While a negative relationship between systolic BP and white matter integrity was detected in blacks, the relationship was nil in whites. This finding is in contrast to cross-sectional and longitudinal diffusion imaging studies which have shown relationships between white matter integrity and BP in whites.(33–35) However, the majority of longitudinal studies to date have examined high levels of systolic BP (≥ 140 mmHg) as a predictor of reduced white matter integrity across much longer time intervals (≥ 10 years) than the 2-year duration in our study. Findings from an investigation of the third generation of the Framingham Heart Study showed a relationship between FA and systolic BP in the prehypertensive range, though this study was cross-sectional and failed to report any descriptive statistics about the racial composition of the cohort analyzed.(11) Overall, this suggests that, at least in whites, even a systolic BP of 130 mmHg may not result in a demonstrable change in white matter integrity over two years.

Thus, the next step is to determine why the same levels of systolic BP predict a decline in white matter integrity in blacks but not whites. One possibility is that other chronic risk factors make blacks more sensitive to elevated systolic BP (≈ 130 mmHg) over a short duration (e.g., 2 years). One potential factor is racial differences in the cerebral vasculature that perfuse white matter tissue. For example, a recent postmortem study of cerebral arteries in white matter tissue showed that compared to whites, blacks exhibited greater mean arteriolar wall thickness, resulting in an increased risk for cerebral small vessel disease.(36) Of particular interest is a study showing that independent of age and BP, the renal arteriole lumen in black children was 23% smaller compared to white children.(37) Overall, these findings suggest blacks are at an increased risk for vascular disease, which might explain our finding that the same BP values are more damaging over relatively brief periods for blacks compared to whites.

Among the strengths of this study were the longitudinal design, statistical control of individual differences in white matter integrity at baseline, and examination of relatively young, individuals with prehypertension. Despite these strengths, the study would be improved by having a larger number of blacks, manipulation of BP, higher resolution diffusion imaging and vascular imaging, and 24-hour blood pressure monitoring. Though, concern about the sample size is somewhat attenuated by the size of our reported effects, bootstrap method for parameter estimates, and the fact that our findings are consistent with our a priori hypotheses and the extant literature on racial differences in hypertension mediated organ damage. Nonetheless, a confirmatory study should be conducted on a larger cohort.

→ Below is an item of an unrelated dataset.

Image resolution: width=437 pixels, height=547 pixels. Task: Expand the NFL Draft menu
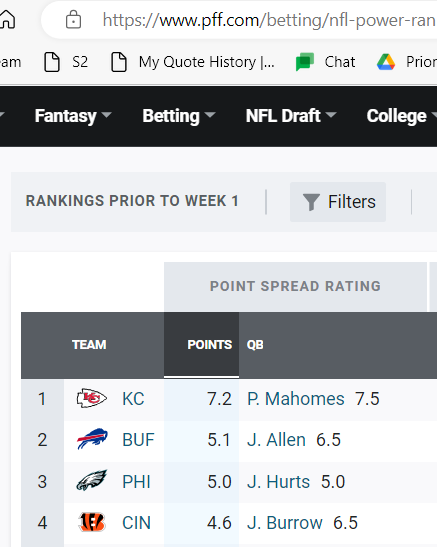pos(291,116)
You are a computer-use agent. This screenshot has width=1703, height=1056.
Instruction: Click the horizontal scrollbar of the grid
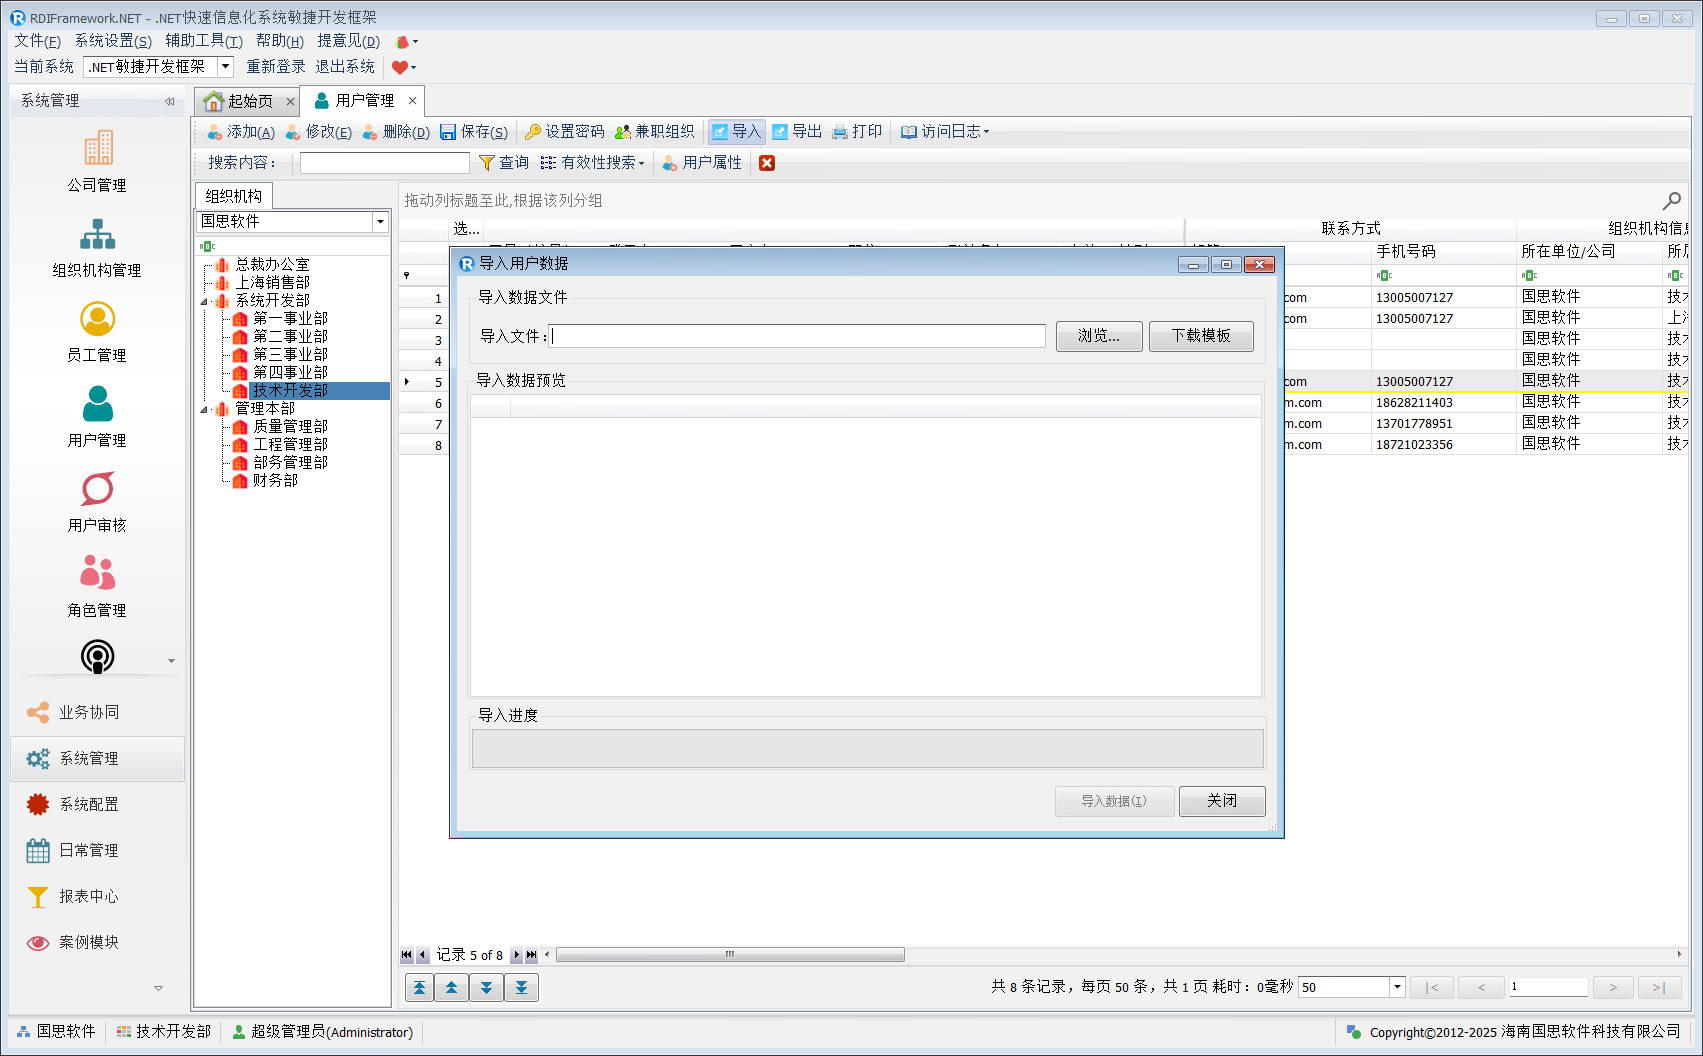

Future research might address these issues by examining the degree to which BP reduction causes the decline in white matter integrity in a large cohort of blacks with systolic BP ≥ 130 mmHg. It may be that reducing systolic BP to 120 mmHg or less is enough to attenuate or even abolish the decline. Moreover, a higher resolution diffusion imaging protocol would be useful to confirm whether BP reduction attenuates both the decline in whole brain FA and the increase in radial diffusivity. Finally, recruiting subjects with a complete blood pressure and vascular injury history would make it possible to account for a potential greater exposure to cerebrovascular challenge in blacks compared to whites.

Perhaps the most important lesson to be learned from this study is that, at least in middle-aged blacks, elevated systolic BP predicts a decrease in white matter integrity in as little as two years. If true, these findings provide evidence supporting future investigations of early preventions efforts in prehypertensive blacks to control BP and other vascular risk factors with the aim of protecting the brain.